Lecture 25

Topics

• Predation - the first observations

• The Lotka-Volterra model

Study Sources

• Chapters 7 and 23 in Ricklefs.

• Study Guide: Predation

The Main Points

• Ricklefs starts out Section 7.2 in Chap. 7, with nice discussion about the nature of predation, some fundamental observations and some case histories.

• In Section 23.2 and Fig. 23-2, Ricklefs opens the discussion of coupled oscillations (or linked cycles) and shows how these might work. (Read especially the story of Huffaker's experiments with orange mites that begins on p. 474. You really owe yourself a full reading of this marvelous paper. While not a classic in terms of terse scientific writing, it is a classic in terms of intuition and most of all, persistence).

• In 1925, A.J. Lotka and in 1926, V. Volterra, separately came to write models of the perceived coupled oscillations of predators and prey (pp.450-453; especially equations 23-1 and 23-2 and Figures 23-17, 23-18, 23-19, 23-20 and 23-22).

• The idea was that displaced from some joint equilibrium, the populations of prey and predator would oscillate continuously rather than returning to the equilibrium point. Their models incorporated several simplifying assumptions:
  1. The only control on the geometric growth potential of the prey was the removal by the predator.

  2. The only food source for the predator was the prey species.

  3. Prey was removed by the predator in proportion to the number of encounters between them (the product of the prey and predator population sizes).

  4. The predator has a constant death rate which imposed from outside the system (Ricklefs suggests the weather).

• The idea is that the prey is prevented from growing at its geometric potential by predator, which removes prey in proportion to the mutual densities. Since every potential enounter between the two species doesn't result in a prey being eaten, the number of encounters is modified by a constant which reflects the efficiency of predation.

• The predator is then allowed to grow in proportion to the energy received by eating prey. Since each prey eaten does not result in one predator being born, the predation efficiency is modified by a constant which reflects the efficiency of transformation of food into population growth of the predator.

• These relationships produce the "trajectories" of population growth of the two species which are represented in Figures 23-17 through 23-22. Make sure you understand how these are made. If you have trouble visualizing what is happening in these figures, pick population numbers off Figure 23-2 at different times (generations) and make a two species plot with the Prey on the X-axis and Predator on the Y-axis.

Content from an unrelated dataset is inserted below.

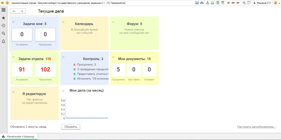
Task: Open the sections menu grid icon
Action: 4,10
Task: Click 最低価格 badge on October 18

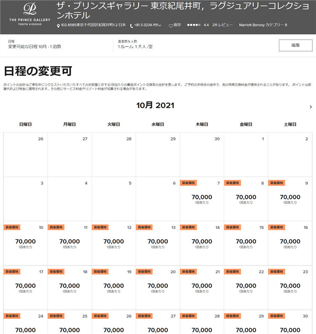Action: pyautogui.click(x=56, y=272)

Then you'll see how it works.

• The two-species models based as they were on a simple "grazing phenomenon" were not really satisfactory to address the complications of nature. While laboratory experiments indicated that the mechanics of the interaction were probably worth keeping, other factors needed to be considered in any expansion of predatory/prey theory.

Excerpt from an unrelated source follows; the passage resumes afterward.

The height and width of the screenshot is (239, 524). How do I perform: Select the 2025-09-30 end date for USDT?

• For one thing, the whole concept of cycles in nature brought up the problem of noise or stochasticity in understanding changes in population size. How much of the change in population sizes was actually due to the cause and effect of predation? Couldn't it be that the prey species is simply being regulated by its own environmental factors and that the predators were simply along for the ride and having relatively little effect on the prey populations? It was clear that a new way of thinking about this interaction was needed.

• In 1963, MacArthur and Rosensweig provided a new way of seeing the interaction. (Begin reading pp. 466-468 and study Figures 23-19 through 23-22).